The Pratt-Campbell home at 82 John Street is listed by the town as being built in 1850 but first appears on an 1855 map of Akron as being owned by William Pratt.  Mr. Pratt was a Village Trustee from 1858-1859 and “President” (Mayor) of the “Corporation”, as Akron was known then, from 1859-1860.

The home is purported to have been built by Jonathan Russell, Akron’s founder and sits on 1.1 acres of land which Mr. Russell purchased in 1828 for $506.

In 1854 Mr. Pratt purchased it for $5400. Originally the frame home ran north and south but by 1866 an east-west addition was added.   At one time along the back border of the property was once a carriage house with a basement. From there down the driveway was a path for the horses to be walked.

The home is set back from the street and hosts many original trees of the property.  There is an extensive front porch. Several renovations have been done, including changing the home back from a two-family dwelling to a one family dwelling.

Despite this one of the windows in the living room still retains its original glass.  The attic windows have panes of colored glass with small cedar shake awnings over them and the house is trimmed in several places with fish scale wood trim. There still exists outside a slate sidewalk to the neighbors house.

It is said it was the third and final house Jonathan Russell lived in before moving west. In 1893 Elizabeth Edson Rich purchased the property. She was married to Charles Milton Rich, the son of the first owner of the Octagon House. Charles M. was a freight agent for the N.Y. Central Railroad.  Mrs. Rich was a music teacher. The home at one time had a music conservatory among its 12 rooms.

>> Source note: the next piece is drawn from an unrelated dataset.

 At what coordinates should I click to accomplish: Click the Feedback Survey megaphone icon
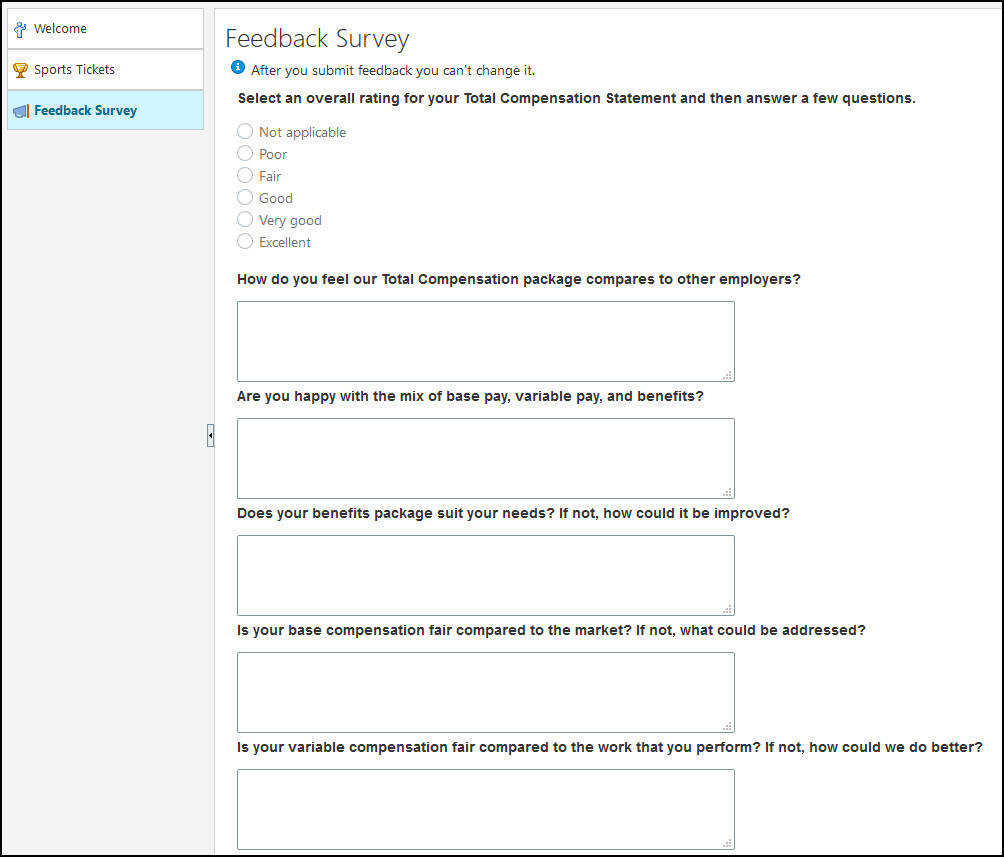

Mrs. Rich was Elizabeth Edson Rich-two of her brothers served in the Civil War-each dying at the age of 20, in 1862 and 1864 respectively. She and her brothers are buried in Evergreen Lawn Cemetery.

From 1939-1955 the house was owned by Harry D. Martin and his wife Irma. The Martin grandchildren are said to have put on plays in the attic, hanging curtains over the windows and using the east -west portion as their stage in scenes reminiscent of something from “Little Women”.